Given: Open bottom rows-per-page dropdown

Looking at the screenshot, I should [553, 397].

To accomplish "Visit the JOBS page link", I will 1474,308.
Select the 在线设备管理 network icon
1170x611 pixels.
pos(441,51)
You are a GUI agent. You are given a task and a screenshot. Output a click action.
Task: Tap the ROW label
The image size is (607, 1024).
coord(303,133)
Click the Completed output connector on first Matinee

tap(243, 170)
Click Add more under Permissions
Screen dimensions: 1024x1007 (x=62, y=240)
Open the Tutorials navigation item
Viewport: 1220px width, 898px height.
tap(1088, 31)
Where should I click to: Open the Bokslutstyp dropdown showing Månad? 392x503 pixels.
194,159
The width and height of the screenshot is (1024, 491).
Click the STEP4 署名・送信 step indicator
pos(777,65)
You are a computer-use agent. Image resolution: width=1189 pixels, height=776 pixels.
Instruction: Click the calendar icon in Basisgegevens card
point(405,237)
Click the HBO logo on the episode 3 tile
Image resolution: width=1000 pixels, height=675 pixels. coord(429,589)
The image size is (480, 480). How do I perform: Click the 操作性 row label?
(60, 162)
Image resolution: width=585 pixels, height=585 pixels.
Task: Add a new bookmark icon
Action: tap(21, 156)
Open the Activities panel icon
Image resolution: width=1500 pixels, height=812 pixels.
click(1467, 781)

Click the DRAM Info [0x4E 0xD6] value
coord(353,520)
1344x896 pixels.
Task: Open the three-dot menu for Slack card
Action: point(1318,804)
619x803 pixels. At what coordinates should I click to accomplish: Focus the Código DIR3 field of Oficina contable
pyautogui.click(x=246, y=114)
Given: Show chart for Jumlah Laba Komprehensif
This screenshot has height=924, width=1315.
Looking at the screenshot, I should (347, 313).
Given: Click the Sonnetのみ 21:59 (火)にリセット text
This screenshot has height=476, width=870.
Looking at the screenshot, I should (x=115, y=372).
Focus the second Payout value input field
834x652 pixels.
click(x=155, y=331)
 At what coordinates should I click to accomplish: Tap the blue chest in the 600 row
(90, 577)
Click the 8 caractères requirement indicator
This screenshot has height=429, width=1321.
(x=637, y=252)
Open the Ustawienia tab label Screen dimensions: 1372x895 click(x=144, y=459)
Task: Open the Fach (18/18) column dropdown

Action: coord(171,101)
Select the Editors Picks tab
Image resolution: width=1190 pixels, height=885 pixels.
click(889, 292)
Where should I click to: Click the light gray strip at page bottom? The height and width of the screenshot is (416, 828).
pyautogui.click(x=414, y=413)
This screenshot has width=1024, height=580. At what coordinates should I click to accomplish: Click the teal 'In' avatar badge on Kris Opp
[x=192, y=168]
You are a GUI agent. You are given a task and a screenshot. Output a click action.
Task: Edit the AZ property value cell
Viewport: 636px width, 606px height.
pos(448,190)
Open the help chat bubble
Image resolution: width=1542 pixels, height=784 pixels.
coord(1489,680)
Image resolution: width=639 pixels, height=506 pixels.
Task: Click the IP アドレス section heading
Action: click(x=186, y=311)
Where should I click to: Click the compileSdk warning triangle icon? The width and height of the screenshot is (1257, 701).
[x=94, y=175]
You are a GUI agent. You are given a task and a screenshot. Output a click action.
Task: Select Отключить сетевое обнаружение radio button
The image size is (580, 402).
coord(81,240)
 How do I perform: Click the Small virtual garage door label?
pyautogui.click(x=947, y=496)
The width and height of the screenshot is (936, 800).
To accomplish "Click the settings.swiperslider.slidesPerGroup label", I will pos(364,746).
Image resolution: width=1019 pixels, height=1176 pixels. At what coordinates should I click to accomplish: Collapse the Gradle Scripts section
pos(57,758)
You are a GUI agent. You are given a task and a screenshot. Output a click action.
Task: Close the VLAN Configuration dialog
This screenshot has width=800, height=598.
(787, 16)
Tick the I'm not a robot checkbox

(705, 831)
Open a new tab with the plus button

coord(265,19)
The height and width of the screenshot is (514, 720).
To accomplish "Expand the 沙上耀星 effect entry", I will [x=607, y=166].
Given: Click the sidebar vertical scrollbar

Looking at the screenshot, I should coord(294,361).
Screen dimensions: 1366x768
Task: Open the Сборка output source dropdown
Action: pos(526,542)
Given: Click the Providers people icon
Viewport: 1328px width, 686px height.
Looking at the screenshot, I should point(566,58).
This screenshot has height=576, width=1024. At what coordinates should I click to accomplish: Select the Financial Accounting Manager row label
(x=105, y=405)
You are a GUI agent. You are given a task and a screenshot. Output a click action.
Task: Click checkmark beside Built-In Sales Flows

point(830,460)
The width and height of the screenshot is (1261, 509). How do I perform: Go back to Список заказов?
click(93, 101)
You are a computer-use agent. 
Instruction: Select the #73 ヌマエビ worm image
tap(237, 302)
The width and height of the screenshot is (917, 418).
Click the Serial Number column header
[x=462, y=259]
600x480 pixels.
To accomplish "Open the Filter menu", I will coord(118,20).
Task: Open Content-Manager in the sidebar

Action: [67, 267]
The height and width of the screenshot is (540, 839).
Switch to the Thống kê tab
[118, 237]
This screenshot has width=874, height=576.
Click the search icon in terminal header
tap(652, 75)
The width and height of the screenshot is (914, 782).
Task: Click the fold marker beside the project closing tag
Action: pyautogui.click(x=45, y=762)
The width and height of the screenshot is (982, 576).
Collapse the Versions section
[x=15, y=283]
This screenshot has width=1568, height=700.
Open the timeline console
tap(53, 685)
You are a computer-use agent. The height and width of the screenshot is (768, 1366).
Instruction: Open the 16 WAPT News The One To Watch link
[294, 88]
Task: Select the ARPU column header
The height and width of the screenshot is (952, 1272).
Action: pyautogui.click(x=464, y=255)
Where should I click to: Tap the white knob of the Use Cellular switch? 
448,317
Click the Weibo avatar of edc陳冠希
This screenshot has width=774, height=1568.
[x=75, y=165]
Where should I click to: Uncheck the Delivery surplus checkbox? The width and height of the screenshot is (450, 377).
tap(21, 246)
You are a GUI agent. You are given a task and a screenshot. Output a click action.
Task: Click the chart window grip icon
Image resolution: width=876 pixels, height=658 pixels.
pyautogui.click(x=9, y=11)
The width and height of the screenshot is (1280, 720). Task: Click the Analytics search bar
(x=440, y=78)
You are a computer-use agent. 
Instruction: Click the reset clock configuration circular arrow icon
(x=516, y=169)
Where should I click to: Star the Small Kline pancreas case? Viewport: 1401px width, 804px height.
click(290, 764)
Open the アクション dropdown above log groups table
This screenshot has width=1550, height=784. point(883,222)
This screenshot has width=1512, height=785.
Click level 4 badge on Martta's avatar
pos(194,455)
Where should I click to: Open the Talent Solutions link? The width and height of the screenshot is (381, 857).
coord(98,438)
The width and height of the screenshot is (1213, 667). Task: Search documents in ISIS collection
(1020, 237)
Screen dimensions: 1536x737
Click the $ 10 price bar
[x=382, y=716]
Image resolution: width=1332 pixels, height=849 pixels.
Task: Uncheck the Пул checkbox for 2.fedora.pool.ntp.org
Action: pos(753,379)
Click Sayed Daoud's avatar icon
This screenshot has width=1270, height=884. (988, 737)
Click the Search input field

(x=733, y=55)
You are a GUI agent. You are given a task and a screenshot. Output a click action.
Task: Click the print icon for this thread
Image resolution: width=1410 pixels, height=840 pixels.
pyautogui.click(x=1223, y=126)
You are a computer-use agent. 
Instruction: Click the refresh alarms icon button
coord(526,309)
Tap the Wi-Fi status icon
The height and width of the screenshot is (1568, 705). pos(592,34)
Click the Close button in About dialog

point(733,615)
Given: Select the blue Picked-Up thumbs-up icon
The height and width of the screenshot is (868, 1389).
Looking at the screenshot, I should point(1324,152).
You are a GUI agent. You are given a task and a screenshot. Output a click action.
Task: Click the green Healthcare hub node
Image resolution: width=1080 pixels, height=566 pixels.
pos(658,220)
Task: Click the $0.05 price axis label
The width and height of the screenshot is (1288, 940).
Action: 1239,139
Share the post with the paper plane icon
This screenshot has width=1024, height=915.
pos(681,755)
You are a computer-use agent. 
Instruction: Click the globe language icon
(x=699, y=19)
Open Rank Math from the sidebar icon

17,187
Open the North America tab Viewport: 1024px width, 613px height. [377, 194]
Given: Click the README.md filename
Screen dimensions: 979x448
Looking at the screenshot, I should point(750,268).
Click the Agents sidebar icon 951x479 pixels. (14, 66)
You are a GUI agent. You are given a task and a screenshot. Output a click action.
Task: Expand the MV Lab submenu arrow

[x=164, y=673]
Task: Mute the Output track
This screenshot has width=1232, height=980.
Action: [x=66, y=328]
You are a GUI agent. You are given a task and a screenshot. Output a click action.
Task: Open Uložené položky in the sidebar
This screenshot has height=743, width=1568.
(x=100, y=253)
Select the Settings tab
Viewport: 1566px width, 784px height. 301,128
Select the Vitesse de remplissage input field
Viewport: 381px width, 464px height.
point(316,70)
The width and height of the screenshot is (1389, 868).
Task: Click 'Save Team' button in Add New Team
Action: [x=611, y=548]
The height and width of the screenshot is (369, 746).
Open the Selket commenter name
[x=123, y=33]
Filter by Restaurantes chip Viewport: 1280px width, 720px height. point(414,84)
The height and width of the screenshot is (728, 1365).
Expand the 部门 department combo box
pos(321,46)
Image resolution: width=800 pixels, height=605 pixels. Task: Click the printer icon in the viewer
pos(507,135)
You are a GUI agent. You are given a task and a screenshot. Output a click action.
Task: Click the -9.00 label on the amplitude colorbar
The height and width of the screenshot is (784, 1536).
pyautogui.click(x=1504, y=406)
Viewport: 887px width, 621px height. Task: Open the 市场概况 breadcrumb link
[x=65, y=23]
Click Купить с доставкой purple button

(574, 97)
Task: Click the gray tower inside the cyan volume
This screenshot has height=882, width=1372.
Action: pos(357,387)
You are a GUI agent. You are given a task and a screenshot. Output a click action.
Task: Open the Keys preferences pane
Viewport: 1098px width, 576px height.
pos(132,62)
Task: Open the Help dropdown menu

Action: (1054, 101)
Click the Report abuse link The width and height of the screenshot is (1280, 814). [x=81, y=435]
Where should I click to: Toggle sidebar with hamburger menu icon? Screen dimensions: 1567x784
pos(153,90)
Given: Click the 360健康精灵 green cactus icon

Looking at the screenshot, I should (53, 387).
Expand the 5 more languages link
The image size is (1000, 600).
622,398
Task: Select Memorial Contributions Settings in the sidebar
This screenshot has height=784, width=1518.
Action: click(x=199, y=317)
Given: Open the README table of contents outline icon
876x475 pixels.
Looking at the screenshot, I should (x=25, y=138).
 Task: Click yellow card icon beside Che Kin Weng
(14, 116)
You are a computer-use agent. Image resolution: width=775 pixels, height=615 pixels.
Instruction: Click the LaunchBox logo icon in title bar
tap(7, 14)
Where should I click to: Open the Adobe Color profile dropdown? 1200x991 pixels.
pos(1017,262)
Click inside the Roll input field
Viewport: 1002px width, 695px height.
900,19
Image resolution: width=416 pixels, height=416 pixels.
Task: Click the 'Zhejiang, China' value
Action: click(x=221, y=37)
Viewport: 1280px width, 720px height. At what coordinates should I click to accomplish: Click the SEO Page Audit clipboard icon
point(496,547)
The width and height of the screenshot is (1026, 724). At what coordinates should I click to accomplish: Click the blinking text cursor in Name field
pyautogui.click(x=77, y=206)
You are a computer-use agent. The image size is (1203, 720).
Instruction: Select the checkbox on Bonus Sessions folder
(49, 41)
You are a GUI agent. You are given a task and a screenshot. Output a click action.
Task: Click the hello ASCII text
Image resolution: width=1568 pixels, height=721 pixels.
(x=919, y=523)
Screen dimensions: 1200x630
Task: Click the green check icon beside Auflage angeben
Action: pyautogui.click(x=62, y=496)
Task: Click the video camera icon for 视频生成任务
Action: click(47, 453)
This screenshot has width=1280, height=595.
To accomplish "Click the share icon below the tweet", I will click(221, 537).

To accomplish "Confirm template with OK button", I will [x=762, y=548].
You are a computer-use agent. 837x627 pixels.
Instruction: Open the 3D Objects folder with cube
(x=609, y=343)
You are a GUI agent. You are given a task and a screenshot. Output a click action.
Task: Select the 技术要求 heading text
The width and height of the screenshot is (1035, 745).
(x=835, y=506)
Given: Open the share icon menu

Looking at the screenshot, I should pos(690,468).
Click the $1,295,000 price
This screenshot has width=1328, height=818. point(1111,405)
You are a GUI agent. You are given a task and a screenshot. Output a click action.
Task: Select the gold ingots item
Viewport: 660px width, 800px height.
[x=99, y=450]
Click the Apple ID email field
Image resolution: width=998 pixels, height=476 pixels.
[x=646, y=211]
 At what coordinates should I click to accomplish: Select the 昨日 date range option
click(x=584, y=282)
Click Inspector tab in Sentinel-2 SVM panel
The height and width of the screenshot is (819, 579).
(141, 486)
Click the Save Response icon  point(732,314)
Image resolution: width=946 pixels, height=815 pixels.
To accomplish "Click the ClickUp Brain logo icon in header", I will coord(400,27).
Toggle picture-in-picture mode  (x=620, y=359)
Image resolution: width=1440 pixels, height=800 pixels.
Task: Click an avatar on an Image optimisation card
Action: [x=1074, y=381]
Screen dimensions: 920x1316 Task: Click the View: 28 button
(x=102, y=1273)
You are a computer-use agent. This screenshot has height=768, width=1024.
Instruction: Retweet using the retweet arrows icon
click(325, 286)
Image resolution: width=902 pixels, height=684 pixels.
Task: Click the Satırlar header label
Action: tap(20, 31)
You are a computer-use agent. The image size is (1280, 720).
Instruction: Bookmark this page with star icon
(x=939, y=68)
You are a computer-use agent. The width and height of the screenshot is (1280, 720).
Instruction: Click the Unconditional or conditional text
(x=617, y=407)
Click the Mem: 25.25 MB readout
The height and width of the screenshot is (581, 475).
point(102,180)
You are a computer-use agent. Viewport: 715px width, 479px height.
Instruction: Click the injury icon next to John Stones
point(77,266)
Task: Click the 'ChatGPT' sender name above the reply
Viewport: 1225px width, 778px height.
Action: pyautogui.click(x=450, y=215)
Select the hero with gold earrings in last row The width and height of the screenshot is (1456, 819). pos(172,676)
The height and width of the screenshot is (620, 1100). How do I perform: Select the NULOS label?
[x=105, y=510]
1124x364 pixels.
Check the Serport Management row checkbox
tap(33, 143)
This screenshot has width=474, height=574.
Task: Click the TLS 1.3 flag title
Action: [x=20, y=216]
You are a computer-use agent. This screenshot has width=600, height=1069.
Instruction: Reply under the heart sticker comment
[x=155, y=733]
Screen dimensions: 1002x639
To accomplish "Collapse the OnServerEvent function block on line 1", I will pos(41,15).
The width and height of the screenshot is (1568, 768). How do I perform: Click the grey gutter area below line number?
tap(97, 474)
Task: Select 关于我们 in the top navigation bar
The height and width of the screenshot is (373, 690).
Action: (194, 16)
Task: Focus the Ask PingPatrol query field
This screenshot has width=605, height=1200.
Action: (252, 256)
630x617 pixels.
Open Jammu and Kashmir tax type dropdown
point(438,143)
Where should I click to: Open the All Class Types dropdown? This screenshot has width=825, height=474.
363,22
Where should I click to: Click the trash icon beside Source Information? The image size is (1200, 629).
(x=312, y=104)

.....

Start at the first line of the material and transcribe each line exactly, stopping once the line containing "Given: Show chart" has been written.

Given: Open bottom rows-per-page dropdown

Looking at the screenshot, I should [553, 397].

To accomplish "Visit the JOBS page link", I will 1474,308.
Select the 在线设备管理 network icon
1170x611 pixels.
pos(441,51)
You are a GUI agent. You are given a task and a screenshot. Output a click action.
Task: Tap the ROW label
The image size is (607, 1024).
coord(303,133)
Click the Completed output connector on first Matinee

tap(243, 170)
Click Add more under Permissions
Screen dimensions: 1024x1007 (x=62, y=240)
Open the Tutorials navigation item
Viewport: 1220px width, 898px height.
tap(1088, 31)
Where should I click to: Open the Bokslutstyp dropdown showing Månad? 392x503 pixels.
194,159
The width and height of the screenshot is (1024, 491).
Click the STEP4 署名・送信 step indicator
pos(777,65)
You are a computer-use agent. Image resolution: width=1189 pixels, height=776 pixels.
Instruction: Click the calendar icon in Basisgegevens card
point(405,237)
Click the HBO logo on the episode 3 tile
Image resolution: width=1000 pixels, height=675 pixels. coord(429,589)
The image size is (480, 480). How do I perform: Click the 操作性 row label?
(60, 162)
Image resolution: width=585 pixels, height=585 pixels.
Task: Add a new bookmark icon
Action: tap(21, 156)
Open the Activities panel icon
Image resolution: width=1500 pixels, height=812 pixels.
click(1467, 781)

Click the DRAM Info [0x4E 0xD6] value
coord(353,520)
1344x896 pixels.
Task: Open the three-dot menu for Slack card
Action: point(1318,804)
619x803 pixels. At what coordinates should I click to accomplish: Focus the Código DIR3 field of Oficina contable
pyautogui.click(x=246, y=114)
Given: Show chart for Jumlah Laba Komprehensif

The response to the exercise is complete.